Q&A: Multiple comparisons tests

Print this Topic

If the overall ANOVA finds a significant difference among groups, am I certain to find a significant post test?

If one-way ANOVA reports a P value of <0.05, you reject the null hypothesis that all the data come from populations with the same mean. In this case, it seems to make sense that at least one of the post tests will find a significant difference between pairs of means. But this is not necessarily true.

It is possible that the overall mean of group A and group B combined differs significantly from the combined mean of groups C, D and E. Perhaps the mean of group A differs from the mean of groups B through E. Scheffe's post test detects differences like these (but this test is not offered by Prism). If the overall ANOVA P value is less than 0.05, then Scheffe's test will definitely find a significant difference somewhere (if you look at the right comparison, also called contrast). The post tests offered by Prism only compare group means, and it is quite possible for the overall ANOVA to reject the null hypothesis that all group means are the same yet for the post test to find no significant difference among group means.

If the overall ANOVA finds no significant difference among groups, are the post test results valid?

You may find it surprising, but all the post tests offered by Prism are valid even if the overall ANOVA did not find a significant difference among means. It is certainly possible that the post tests of Bonferroni, Tukey, Dunnett, or Newman-Keuls can find significant differences even when the overall ANOVA showed no significant differences among groups. These post tests are more focussed, so have power to find differences between groups even when the overall ANOVA is not significant.

"An unfortunate common practice is to pursue multiple comparisons only when the null hypothesis of homogeneity is rejected." (Hsu, page 177)

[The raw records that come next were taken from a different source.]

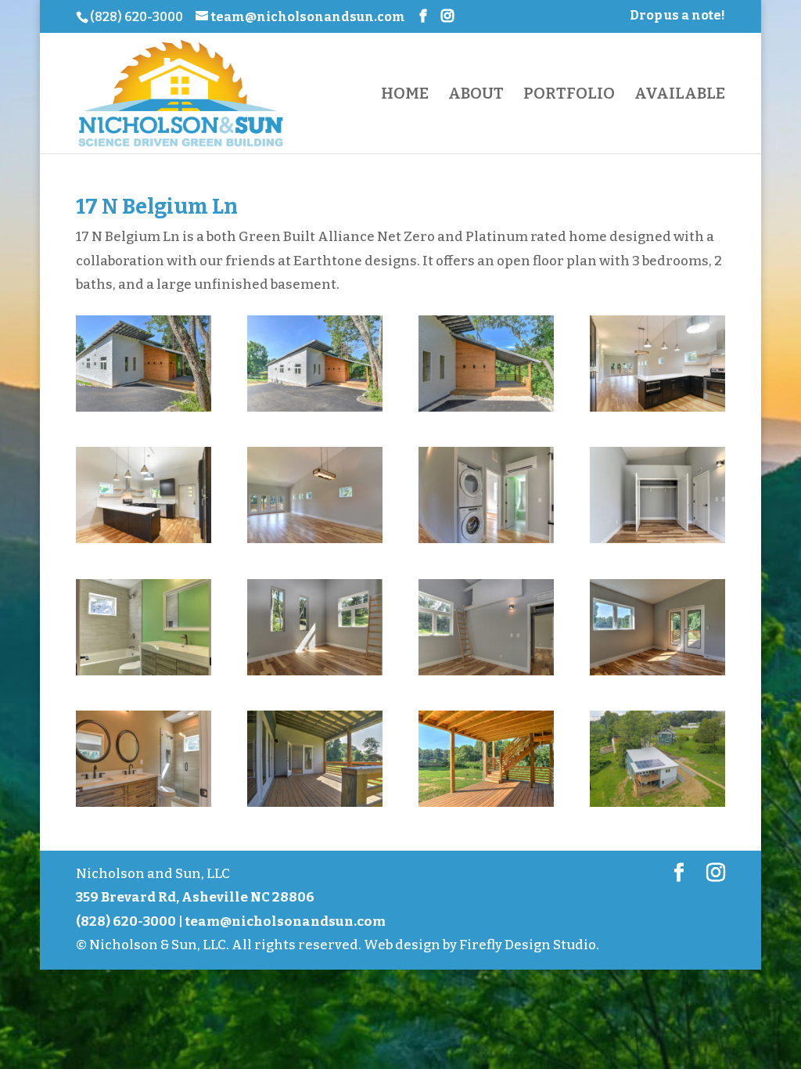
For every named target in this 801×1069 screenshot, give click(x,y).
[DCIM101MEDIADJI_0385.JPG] (657, 806)
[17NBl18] (486, 806)
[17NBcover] (143, 411)
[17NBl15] (143, 806)
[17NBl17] (315, 806)
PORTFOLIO (569, 95)
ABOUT (476, 95)
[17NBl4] (143, 542)
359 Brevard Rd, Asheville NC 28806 (195, 897)
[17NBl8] (657, 542)
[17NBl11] (315, 675)
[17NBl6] (315, 542)
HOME (405, 95)
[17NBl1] (315, 411)
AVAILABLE (679, 95)
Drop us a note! (677, 16)
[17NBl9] (143, 675)
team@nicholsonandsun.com (285, 921)
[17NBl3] (657, 411)
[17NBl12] (486, 675)
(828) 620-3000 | (130, 921)
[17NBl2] (486, 411)
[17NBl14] (657, 675)
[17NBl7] (486, 542)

There are two exceptions, but these are for tests that Prism does not offer. Scheffe's test is intertwined with the overall F test. If the overall ANOVA has a P value greater than 0.05, then no post test using Scheffe's method will find a significant difference. Another exception is Fisher's Least Significant Difference (LSD) test (which Prism does not offer). In its original form (called the restricted Fisher's LSD test) the post tests are performed only if the overall ANOVA finds a statistically significant difference among groups. But this LSD test is outmoded, and no longer recommended.

Are the results of the overall ANOVA useful at all? Or should I only look at post tests?

ANOVA tests the overall null hypothesis that all the data come from groups that have identical means. If that is your experimental question -- does the data provide convincing evidence that the means are not all identical -- then ANOVA is exactly what you want. More often, your experimental questions are more focussed and answered by multiple comparison tests (post tests). In these cases, you can safely ignore the overall ANOVA results and jump right to the post test results.

Note that the multiple comparison calculations all use the mean-square result from the ANOVA table. So even if you don't care about the value of F or the P value, the post tests still require that the ANOVA table be computed.

The q or t ratio

Each Bonferroni comparison is reported with its t ratio. Each comparison with the Tukey, Dunnett, or Newman-Keuls post test is reported with a q ratio. We include it so people can check our results against text books or other programs. The value of q won't help you interpret the results.

For a historical reason (but no logical reason), the q ratio reported by the Tukey (and Newman-Keuls) test and the one reported by Dunnett's test differ by a factor of the square root of 2, so cannot be directly compared.

Significance

“Statistically significant” is not the same as “scientifically important”. Before interpreting the P value or confidence interval, you should think about the size of the difference you are looking for. How large a difference would you consider to be scientifically important? How small a difference would you consider to be scientifically trivial? Use scientific judgment and common sense to answer these questions. Statistical calculations cannot help, as the answers depend on the context of the experiment.

Compared to comparing two groups with a t test, is it always harder to find a 'significant' difference when I use a post test following ANOVA?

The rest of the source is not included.